This invention relates to an engine control system and, in particular, to a charge forming device to effect split engine operation of a closed loop controlled multi-cylinder internal combustion engine.
Closed loop or feed back control of a multi-cylinder internal combustion engine is known in which the quantity of fuel fed to the engine is controlled in response to the output from an oxygen sensor, which detects the oxygen concentration of the exhaust gases discharged from all cylinders of the engine, in order to maintain the air fuel ratio of the mixture to be supplied to the engine at stoichiometry to cause a three-way catalytic converter, in the engine exhaust system, to operate most efficiently.
It is also known to operate a multi-cylinder internal combustion engine by suspending the supply of fuel to selected cylinders, less than the total number, to render them inactive and by increasing the load on the remaining active cylinders to operate them efficiently under high load conditions to improve the fuel economy of the engine.
This is known as split engine operation. Applying this split engine operation to a closed loop controlled internal combustion engine provided with a three-way catalytic converter will cause the air fuel ratio of the exhaust gases to deviate considerably from stoichiometry toward the lean side when the engine is shifted into split engine operation mode because at this engine operation mode the exhaust gases discharged from the active cylinders will be diluted with air discharged from the remaining inactive cylnders.

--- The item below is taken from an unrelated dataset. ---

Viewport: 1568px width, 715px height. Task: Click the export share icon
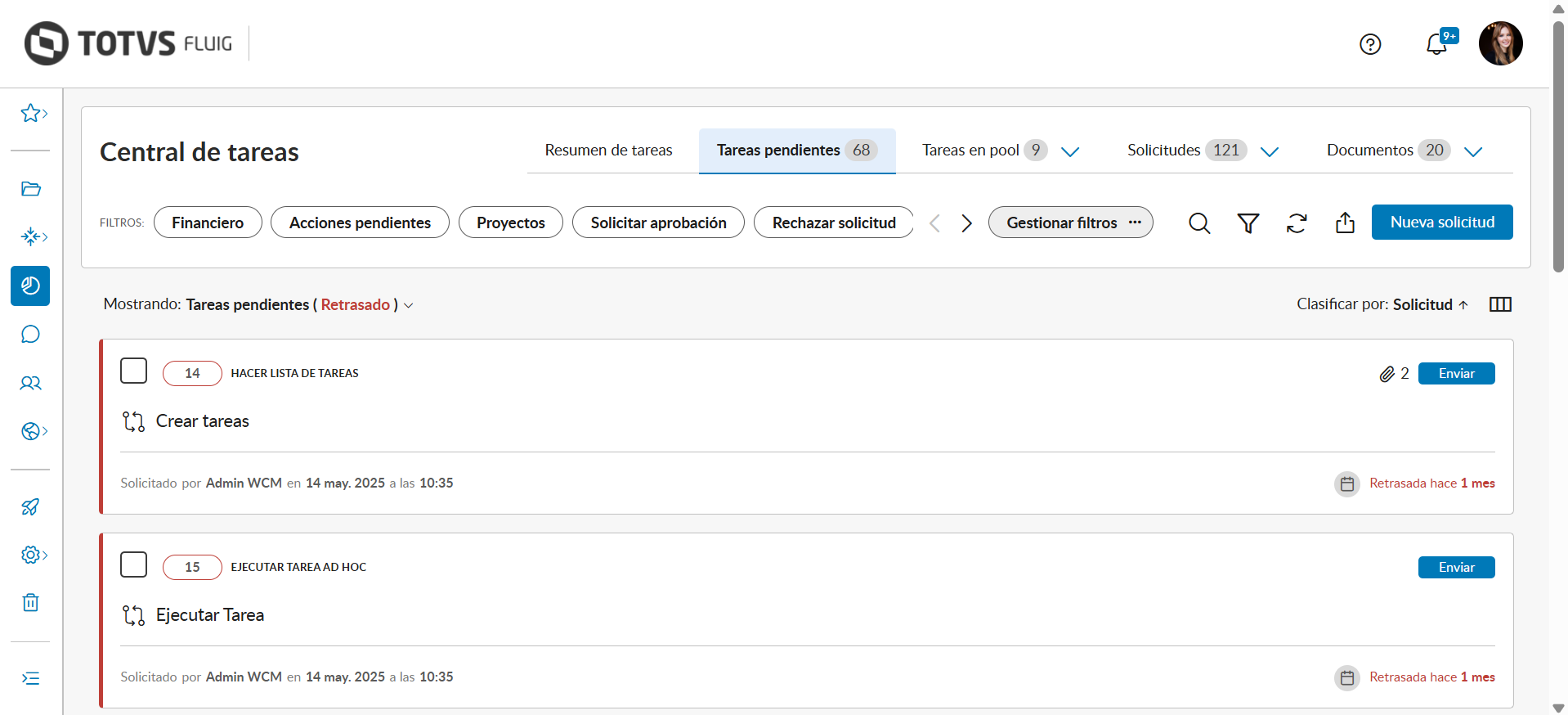(x=1345, y=223)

As a result, the quantity of fuel to the active cylinders will be increased excessively in accordance with the output from the oxygen sensor which represents the oxygen concentration of the exhaust gases containing oxygen from the air discharged from the inactive cylinders, thereby to deteriorate the driveability, thus worsening the fuel economy of the engine.

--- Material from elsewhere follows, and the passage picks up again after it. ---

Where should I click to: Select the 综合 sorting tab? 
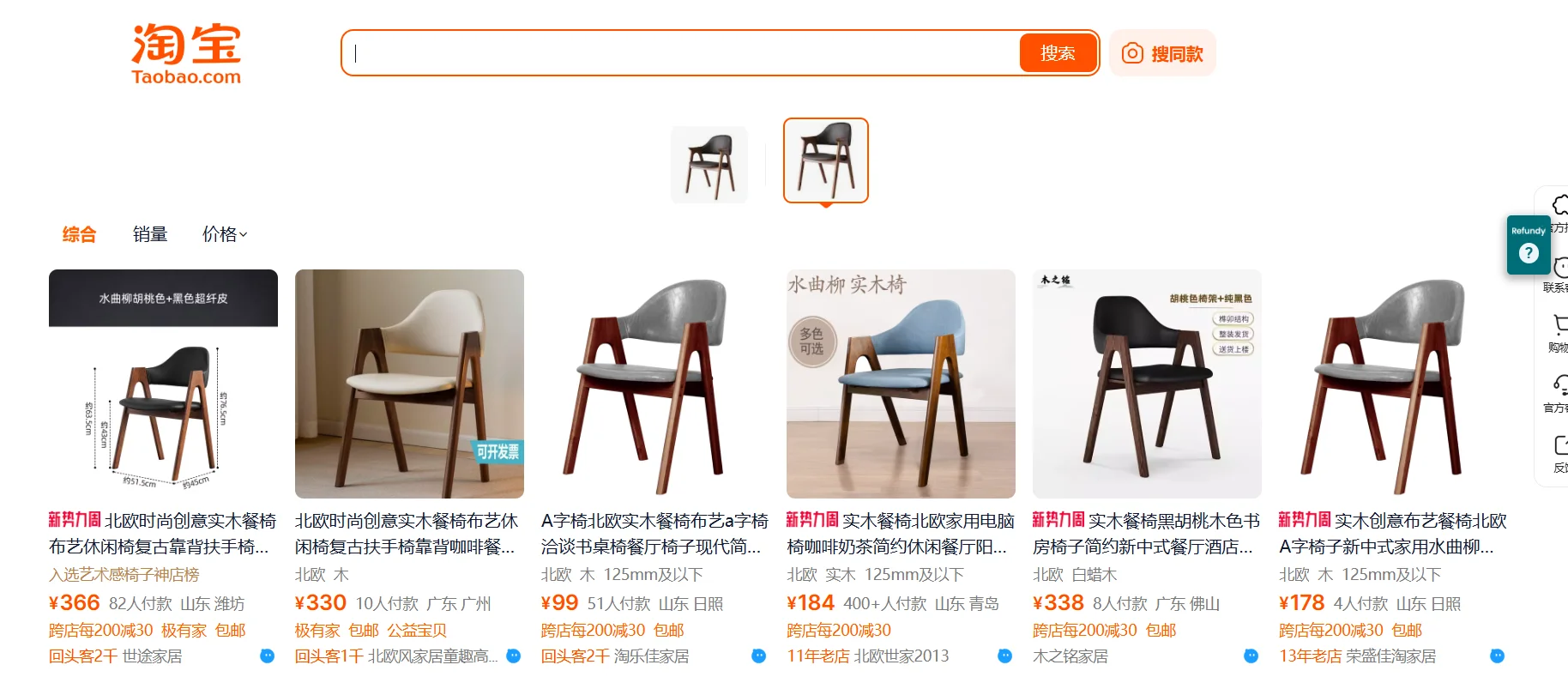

In order to prevent this, it is known to maintain the intake and exhaust valves for the inactive cylinders in their closed conditions to prevent air induction and air discharge by these cylinders. With this, overenrichment of the air fuel mixture charge to the active cylinders will be prevented and the pumping loss by the inactive cylinders will be reduced. The problem encountered in this known system is that since the inactive cylinders operate with their intake and exhaust valves in closed conditions, the pistons are likely to suffer from compression loss.